Este é um tema estruturante da campanha eleitoral: como estabilizar provocando o crescimento económico com distribuição de renda, ou a estabilização estará no fim da cadeia de entrelaçamentos: crescer, distribuir e estabilizar? Como os dois principais partidos vão lidar com estes encadeamentos estratégicos da política económica e do modelo de crescimento?

Por força das circunstâncias ou por intenção deliberada, a única política económica coerentemente praticada em Angola nos anos mais recentes foi uma política de curto prazo (daí o estabilizar a todo o custo, de preferência com sacrifícios), dando-se primazia absoluta à superação do défice externo, do défice fiscal interno e utilizando como instrumentos privilegiados o arsenal de meios de que, tradicionalmente, dispõe a política monetária: taxas de câmbio, taxas de juro, taxas de desconto e redesconto, taxas de juro e plafonds de crédito.

Os instrumentos de natureza orçamental encontraram-se relativamente bloqueados, enquanto meios de política económica com habilidades para pontapear a economia para outros patamares de crescimento e de criação de emprego. Sem a influência criativa do petróleo (“se os mercados petrolíferos entrarem em declínio, é toda a economia nacional que entra em stress”, citação de memória de uma afirmação da ministra das Finanças), atestando o carácter vincadamente de curto prazo de toda a abordagem estratégica do desenvolvimento económico no país. Consequentemente, o social fica afectado.

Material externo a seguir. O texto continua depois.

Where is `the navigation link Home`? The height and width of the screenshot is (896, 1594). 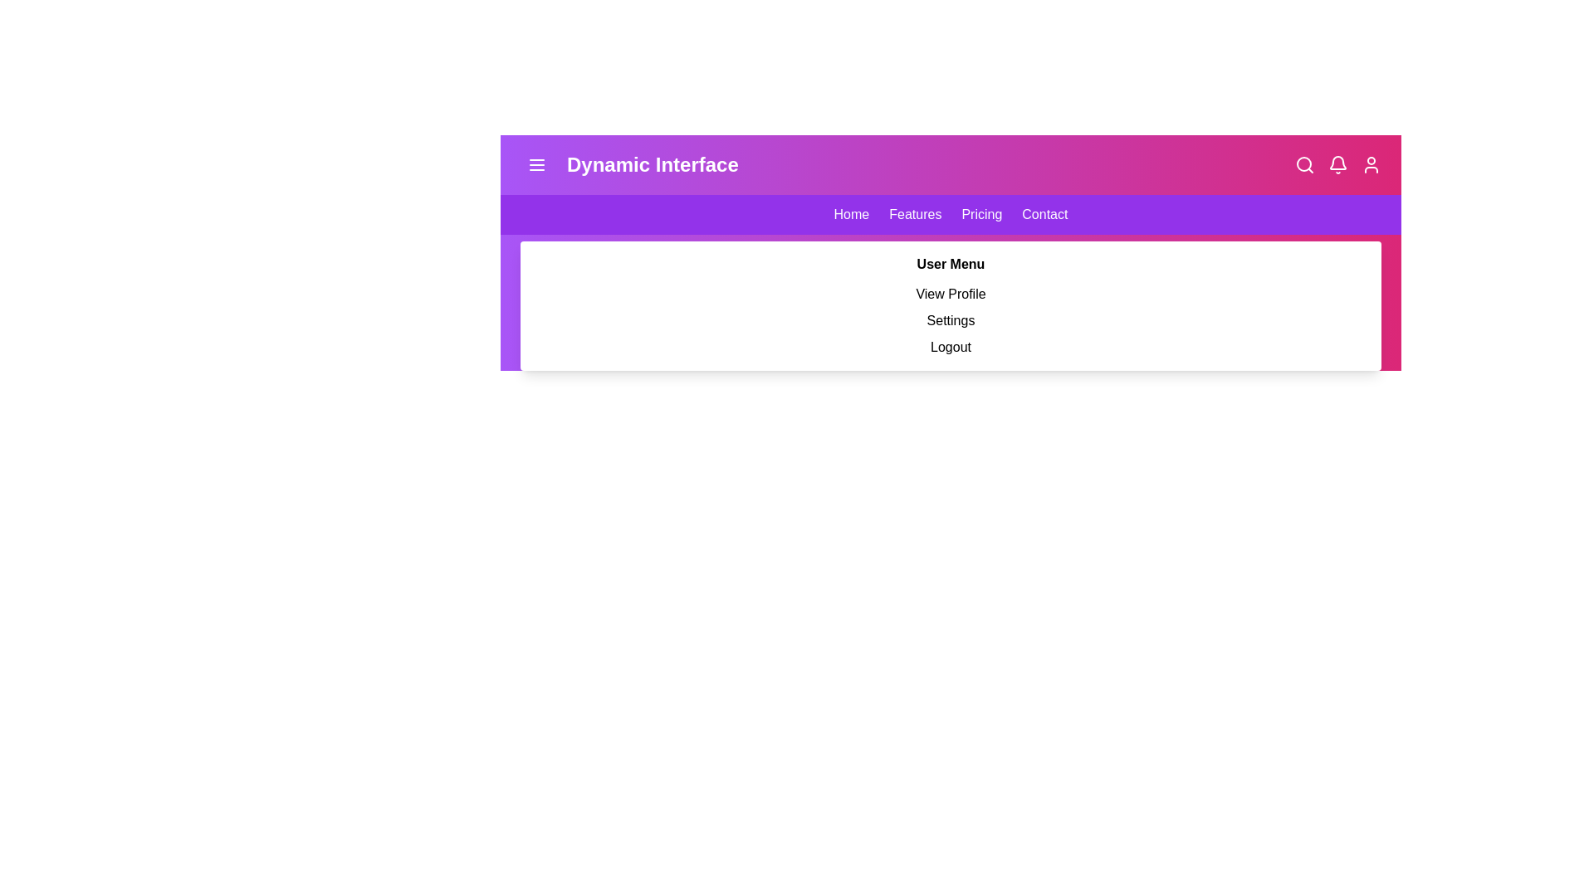
the navigation link Home is located at coordinates (851, 213).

O social não se esgota nas verbas orçamentais para a educação, saúde e protecção social. O social é gerador de valor agregado para a economia e não apenas o produtivo (o que se sabe sobre isto em Angola? Para os interessados em aprofundamentos ver Jean Tirol, A Economia do Bem Público e Mariana Mazzucato, O Valor de Tudo – Fazer e Tirar na Economia Global). Mas esta visão não existe nos documentos de políticas públicas oficiais, considerando-se apenas como um sorvedor de recursos financeiros do Estado (e o que importa é aumentá-los sempre, sem se cuidar do custo-benefício). É devido a estas visões “do tipo estabilizar primeiro e crescer depois” que o país está num longo ciclo de “recessoflação” (classificação inexistente nos Manuais de Ciência Económica, mas que esclarece bem situações de convivência entre a recessão/estagnação e a inflação). O que pensam os partidos políticos a estes propósitos?

Afinal a política monetária não tem sido competente nem para travar a subida dos preços e estabilizá-los em patamares conciliáveis com as condições de vida da população e os processos decisórios da economia empresarial e muito menos para promover o crescimento da produção pela via do investimento privado.

No “the day after” do governo saído das eleições legislativas deste ano é crível que os responsáveis pela política económica se defrontem com as interrogações seguintes: como relançar o crescimento económico sem produzir défices excessivos na balança de pagamentos? Como negociar com o Fundo Monetário Internacional sem reduzir ainda mais o nível médio de vida da população? Como negociar com a sociedade civil a distribuição igualitária dos sacrifícios do crescimento económico? Como negociar com os credores estrangeiros os reescalonamentos da dívida pública externa em situação de estagnação da economia (crescimentos do PIB de 2,4% ao ano são claramente insuficientes para a sua sustentabilidade).

Esta e outras questões não são susceptíveis de respostas apenas técnicas, mas sim de resposta políticas. E as respostas políticas dependerão da personalidade dos políticos que governarem, mas principalmente da natureza dos governos que os políticos integrarem.

E os desafios para a próxima legislatura requerem respostas adequadas, rápidas e prontas, longe da célebre frase de António Machado (1874-1939): “caminante, no haycamino Se hacecamino al andar”, ou abreviadamente, o “caminho faz-se caminhando”.